Sierra Club Wins Outdoor Ambassador Award
The Outdoor Industry Association announced on January 23 that the Sierra Club is the winner of their 2008 Ambassador Award. The Ambassador Award recognizes a company that has made significant and ongoing achievements toward the growth of participation in outdoor activities.
"The Sierra Club is thrilled to accept this award on behalf of our 1.3 million members and supporters," said Conservation Director Bruce Hamilton. "It’s critical to show the next generation the joys of the great outdoors. Young people today have fewer opportunities to get outside and explore; spending time outdoors improves kids’ test scores and helps fight childhood obesity. Encouraging youth involvement is also the best way to foster the future of environmental stewardship. It’s time to leave no child inside."
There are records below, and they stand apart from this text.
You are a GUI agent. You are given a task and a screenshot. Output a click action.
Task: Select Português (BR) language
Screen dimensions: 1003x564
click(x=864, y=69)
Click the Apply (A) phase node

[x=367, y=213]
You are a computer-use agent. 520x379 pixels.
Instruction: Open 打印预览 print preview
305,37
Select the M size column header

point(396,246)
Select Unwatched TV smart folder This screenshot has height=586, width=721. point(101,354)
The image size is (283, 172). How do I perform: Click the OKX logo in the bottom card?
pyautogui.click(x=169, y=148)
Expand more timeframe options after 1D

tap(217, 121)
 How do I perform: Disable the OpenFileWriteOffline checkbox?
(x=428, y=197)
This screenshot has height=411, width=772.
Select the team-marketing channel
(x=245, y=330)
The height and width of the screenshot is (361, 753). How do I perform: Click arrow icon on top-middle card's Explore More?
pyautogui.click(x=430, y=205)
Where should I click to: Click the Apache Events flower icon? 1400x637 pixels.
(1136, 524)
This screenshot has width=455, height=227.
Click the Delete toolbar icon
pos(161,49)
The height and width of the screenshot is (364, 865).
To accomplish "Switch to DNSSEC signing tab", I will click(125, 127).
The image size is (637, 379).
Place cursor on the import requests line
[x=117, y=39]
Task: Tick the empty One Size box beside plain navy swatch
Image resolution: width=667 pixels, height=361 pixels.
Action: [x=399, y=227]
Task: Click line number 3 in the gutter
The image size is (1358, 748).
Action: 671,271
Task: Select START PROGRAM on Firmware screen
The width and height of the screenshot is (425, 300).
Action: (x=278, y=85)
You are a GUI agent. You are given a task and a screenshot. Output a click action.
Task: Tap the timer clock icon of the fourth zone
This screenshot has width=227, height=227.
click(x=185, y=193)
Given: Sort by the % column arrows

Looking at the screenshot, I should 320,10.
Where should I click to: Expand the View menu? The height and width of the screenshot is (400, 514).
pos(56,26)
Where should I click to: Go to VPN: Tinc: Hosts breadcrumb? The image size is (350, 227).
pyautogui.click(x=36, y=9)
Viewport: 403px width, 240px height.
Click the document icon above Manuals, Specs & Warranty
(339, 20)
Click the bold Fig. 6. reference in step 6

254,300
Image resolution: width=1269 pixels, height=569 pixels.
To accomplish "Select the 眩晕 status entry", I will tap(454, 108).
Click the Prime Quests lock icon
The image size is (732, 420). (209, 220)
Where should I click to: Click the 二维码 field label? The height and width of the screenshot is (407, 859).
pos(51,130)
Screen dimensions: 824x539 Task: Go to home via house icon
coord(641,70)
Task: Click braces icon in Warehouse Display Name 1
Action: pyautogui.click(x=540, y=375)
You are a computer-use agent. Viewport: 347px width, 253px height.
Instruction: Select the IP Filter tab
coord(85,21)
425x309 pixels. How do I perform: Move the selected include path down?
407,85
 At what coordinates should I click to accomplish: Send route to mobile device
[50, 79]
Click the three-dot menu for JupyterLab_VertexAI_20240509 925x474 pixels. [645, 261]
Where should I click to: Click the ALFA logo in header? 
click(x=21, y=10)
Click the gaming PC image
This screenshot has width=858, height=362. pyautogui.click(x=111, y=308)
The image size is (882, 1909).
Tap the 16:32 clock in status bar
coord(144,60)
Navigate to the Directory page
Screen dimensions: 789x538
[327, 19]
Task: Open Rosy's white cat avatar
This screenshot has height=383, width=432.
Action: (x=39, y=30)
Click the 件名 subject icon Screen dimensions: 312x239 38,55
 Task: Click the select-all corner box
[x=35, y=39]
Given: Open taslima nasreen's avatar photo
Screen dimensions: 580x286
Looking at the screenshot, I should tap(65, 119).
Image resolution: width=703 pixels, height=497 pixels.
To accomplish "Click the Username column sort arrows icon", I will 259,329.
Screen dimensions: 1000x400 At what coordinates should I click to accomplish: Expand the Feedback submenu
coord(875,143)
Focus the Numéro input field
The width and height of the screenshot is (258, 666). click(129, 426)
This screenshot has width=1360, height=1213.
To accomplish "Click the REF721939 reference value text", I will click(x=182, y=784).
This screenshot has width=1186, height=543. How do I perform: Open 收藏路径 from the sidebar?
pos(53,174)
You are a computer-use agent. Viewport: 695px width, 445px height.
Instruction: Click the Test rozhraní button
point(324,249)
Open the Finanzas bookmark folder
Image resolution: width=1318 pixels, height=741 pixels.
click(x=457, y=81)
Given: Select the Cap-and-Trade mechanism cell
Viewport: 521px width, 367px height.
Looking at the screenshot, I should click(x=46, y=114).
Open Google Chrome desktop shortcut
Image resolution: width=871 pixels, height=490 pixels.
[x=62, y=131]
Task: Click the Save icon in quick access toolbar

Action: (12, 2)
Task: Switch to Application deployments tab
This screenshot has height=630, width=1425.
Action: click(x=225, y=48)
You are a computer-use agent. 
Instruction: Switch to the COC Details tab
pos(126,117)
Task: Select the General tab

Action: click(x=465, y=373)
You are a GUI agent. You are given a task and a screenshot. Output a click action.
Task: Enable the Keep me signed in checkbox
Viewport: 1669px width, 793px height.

The Outdoor Industry Association noted important contributions made by the Sierra Club to help the next generation of environmentalists learn how to explore, enjoy, and protect the planet. The awards committee noted the Sierra Club’s efforts to help youth cultivate a love of nature through Inner City Outings, Building Bridges to the Outdoors, and Sierra Student Coalition programs.
The Sierra Club’s Inner City Outings Program is a volunteer-led program that provides low-income, inner-city youth with trips to wilderness. Today, a dedicated core of leaders located in approximately 50 cities across the United States work with local social service agencies and schools to provide wilderness experiences for young people who otherwise might not have them. Young people learn valuable survival skills and develop the ability to face challenges outside their urban environments. Interpersonal skills and self-esteem grow as a natural result of teamwork and an active relationship with the outdoors.
The Building Bridges to the Outdoors Program engages public officials to provide funding to programs that help get children outside. The Building Bridges program also promotes the positive benefits of outdoor experiences on children's academic achievement, especially science and math. A Sierra Club funded study by the California Department of Education showed a 27% increase in students' science test scores after a week-long outdoor experience.
Another branch of the Club’s efforts to promote outdoor exploration and conservation is the Sierra Student Coalition, a broad network of high school and college students working to protect the environment, tackle global warming and promote social justice. The SSC supports groups at over 300 schools in the U.S. and Puerto Rico through award-winning trainings, direct mentorship and resource development that helps students plan and implement winning campaigns to protect people and the planet. Last year, SSC students won over 60 emissions cutting victories on campuses and communities from coast to coast.